### Task inputs
++++++++

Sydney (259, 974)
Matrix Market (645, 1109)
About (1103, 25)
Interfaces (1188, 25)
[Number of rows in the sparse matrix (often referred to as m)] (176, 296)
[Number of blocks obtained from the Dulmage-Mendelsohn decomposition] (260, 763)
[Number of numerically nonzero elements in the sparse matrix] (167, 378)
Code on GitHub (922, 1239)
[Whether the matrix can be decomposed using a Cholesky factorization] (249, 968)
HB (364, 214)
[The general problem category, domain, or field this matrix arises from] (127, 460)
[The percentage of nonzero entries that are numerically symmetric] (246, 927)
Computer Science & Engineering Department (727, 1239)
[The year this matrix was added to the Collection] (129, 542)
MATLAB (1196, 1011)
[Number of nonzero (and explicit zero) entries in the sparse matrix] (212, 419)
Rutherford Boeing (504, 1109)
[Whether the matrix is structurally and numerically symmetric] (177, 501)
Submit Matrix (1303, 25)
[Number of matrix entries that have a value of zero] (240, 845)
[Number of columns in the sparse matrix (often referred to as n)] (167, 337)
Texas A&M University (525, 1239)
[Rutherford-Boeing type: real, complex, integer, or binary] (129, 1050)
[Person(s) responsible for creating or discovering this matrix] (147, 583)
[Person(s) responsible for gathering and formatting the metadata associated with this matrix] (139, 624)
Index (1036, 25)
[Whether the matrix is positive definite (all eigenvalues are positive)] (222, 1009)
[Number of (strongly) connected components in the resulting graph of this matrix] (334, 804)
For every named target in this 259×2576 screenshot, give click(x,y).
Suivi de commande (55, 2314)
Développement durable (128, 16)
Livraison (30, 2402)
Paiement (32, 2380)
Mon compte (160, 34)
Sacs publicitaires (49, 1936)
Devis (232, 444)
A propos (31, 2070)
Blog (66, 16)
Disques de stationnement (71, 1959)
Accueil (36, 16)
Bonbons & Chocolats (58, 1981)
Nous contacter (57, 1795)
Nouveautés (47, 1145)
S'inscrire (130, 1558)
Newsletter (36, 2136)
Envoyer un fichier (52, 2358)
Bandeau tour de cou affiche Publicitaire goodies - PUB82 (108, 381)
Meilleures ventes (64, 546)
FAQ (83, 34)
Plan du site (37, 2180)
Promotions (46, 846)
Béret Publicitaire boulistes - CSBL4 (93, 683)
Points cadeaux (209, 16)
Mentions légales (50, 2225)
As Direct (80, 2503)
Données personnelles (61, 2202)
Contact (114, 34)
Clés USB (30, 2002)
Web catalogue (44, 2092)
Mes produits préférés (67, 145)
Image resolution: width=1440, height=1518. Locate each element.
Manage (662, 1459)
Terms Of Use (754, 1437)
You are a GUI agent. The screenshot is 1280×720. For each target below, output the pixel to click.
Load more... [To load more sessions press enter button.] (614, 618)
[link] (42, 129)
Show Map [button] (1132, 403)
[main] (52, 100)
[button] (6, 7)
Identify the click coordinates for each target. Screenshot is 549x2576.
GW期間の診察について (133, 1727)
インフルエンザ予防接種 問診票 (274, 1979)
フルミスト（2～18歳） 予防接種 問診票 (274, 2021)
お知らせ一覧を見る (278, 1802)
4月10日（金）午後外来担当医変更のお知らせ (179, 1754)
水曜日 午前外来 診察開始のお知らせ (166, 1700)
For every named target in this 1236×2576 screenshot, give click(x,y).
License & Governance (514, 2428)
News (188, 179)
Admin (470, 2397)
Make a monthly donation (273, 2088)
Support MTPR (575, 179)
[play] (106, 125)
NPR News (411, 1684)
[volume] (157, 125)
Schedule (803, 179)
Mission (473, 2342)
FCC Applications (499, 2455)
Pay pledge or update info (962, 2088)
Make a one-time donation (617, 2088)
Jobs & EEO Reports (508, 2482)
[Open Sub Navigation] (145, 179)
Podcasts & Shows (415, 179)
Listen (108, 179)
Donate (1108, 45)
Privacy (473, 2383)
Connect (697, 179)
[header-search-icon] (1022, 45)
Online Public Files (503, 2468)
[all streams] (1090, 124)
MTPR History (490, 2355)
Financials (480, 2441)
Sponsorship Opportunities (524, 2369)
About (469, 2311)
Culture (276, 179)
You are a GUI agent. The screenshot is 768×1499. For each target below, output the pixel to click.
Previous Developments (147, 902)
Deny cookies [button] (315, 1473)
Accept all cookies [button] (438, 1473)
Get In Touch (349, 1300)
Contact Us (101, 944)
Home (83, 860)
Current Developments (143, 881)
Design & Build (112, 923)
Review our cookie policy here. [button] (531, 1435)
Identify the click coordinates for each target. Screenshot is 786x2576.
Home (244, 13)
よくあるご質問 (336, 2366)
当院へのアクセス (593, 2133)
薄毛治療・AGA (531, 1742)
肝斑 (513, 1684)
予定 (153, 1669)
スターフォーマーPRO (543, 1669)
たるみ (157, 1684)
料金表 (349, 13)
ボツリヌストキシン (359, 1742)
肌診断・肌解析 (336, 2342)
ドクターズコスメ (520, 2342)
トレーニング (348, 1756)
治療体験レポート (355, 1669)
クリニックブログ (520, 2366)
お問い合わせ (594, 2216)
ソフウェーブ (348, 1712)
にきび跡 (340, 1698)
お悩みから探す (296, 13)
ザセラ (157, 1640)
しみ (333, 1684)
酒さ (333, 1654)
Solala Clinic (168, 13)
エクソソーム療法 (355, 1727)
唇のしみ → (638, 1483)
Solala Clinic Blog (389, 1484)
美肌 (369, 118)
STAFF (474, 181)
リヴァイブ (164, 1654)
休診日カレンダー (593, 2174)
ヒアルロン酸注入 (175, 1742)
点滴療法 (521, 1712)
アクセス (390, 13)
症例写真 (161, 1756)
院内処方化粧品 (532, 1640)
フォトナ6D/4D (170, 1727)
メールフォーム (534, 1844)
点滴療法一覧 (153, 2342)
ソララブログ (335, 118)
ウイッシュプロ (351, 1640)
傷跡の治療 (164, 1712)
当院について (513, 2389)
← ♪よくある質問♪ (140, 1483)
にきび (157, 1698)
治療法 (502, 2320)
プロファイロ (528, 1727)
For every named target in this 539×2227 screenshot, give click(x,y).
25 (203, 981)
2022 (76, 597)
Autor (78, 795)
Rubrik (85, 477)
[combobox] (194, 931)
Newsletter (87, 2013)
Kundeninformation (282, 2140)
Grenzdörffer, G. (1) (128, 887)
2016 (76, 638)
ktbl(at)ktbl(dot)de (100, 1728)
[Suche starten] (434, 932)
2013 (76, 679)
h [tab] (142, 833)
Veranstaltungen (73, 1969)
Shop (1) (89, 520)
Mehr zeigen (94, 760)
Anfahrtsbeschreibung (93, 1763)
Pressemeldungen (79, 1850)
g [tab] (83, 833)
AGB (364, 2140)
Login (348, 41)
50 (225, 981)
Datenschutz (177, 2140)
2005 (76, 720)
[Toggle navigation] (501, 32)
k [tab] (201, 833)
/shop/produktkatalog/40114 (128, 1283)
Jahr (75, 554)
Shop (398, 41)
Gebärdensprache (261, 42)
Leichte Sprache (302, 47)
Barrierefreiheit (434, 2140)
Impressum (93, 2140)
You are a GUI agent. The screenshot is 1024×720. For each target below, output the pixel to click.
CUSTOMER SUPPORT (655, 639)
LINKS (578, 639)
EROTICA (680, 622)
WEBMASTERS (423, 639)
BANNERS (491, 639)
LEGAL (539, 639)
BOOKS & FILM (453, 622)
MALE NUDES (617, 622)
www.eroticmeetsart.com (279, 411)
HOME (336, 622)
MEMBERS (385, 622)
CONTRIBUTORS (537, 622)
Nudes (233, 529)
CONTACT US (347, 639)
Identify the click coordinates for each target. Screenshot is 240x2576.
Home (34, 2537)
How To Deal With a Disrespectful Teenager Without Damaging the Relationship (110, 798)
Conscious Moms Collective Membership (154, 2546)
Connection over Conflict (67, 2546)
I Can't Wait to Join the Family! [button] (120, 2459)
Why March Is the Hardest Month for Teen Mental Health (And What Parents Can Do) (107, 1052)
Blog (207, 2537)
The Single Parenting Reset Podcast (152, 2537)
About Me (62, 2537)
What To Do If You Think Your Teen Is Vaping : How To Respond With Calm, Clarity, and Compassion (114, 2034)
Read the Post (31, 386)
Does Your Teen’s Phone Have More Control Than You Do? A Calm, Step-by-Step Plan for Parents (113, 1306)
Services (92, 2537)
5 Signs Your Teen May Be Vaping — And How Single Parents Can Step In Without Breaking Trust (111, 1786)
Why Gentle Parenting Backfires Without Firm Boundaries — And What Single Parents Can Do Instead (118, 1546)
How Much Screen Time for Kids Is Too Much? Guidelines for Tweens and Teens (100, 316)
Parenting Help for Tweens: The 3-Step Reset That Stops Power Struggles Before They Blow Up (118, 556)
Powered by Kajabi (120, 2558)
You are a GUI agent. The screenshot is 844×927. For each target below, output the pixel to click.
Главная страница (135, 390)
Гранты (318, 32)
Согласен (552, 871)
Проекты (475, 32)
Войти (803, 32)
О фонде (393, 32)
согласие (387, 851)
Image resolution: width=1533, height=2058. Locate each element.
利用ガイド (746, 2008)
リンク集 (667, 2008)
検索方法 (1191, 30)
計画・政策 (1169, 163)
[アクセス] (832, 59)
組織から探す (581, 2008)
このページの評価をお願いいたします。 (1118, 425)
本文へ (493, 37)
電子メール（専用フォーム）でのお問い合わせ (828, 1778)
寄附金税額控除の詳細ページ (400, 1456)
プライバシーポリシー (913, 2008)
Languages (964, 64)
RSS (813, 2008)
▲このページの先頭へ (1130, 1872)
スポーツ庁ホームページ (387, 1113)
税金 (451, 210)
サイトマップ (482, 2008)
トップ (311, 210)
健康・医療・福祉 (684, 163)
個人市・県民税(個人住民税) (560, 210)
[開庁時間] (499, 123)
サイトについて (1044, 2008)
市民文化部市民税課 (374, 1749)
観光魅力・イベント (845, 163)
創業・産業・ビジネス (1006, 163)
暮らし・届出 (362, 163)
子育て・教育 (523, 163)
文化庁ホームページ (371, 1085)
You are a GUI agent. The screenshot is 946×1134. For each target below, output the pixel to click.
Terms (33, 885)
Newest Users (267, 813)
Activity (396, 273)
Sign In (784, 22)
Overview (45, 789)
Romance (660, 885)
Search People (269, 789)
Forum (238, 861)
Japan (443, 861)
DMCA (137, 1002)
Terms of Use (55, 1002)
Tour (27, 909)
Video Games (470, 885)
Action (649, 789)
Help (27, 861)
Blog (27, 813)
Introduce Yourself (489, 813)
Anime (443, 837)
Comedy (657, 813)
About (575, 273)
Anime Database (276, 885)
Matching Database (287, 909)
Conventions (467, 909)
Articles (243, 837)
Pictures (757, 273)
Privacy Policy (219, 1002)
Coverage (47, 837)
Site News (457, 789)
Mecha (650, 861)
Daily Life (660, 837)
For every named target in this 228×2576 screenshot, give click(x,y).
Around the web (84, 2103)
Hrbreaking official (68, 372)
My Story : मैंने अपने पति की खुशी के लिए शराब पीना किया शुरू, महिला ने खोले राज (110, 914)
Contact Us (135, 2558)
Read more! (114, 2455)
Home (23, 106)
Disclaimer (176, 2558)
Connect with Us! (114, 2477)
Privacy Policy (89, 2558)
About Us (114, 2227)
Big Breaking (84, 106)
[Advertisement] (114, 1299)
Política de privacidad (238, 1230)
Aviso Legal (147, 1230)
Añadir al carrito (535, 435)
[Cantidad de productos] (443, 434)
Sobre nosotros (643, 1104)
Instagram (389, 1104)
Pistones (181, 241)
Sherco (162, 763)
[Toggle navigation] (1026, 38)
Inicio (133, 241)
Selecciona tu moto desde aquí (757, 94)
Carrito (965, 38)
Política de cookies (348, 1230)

++++++++

### What to do
Reproduce only the lines from the line with "Support MTPR (575, 179)" up to and including the line with "Donate (1108, 45)", updated so that "Schedule" reads "Program Guide" and everything else remains unchanged.

### Full answer
Support MTPR (575, 179)
[play] (106, 125)
NPR News (411, 1684)
[volume] (157, 125)
Program Guide (803, 179)
Mission (473, 2342)
FCC Applications (499, 2455)
Pay pledge or update info (962, 2088)
Make a one-time donation (617, 2088)
Jobs & EEO Reports (508, 2482)
[Open Sub Navigation] (145, 179)
Podcasts & Shows (415, 179)
Listen (108, 179)
Donate (1108, 45)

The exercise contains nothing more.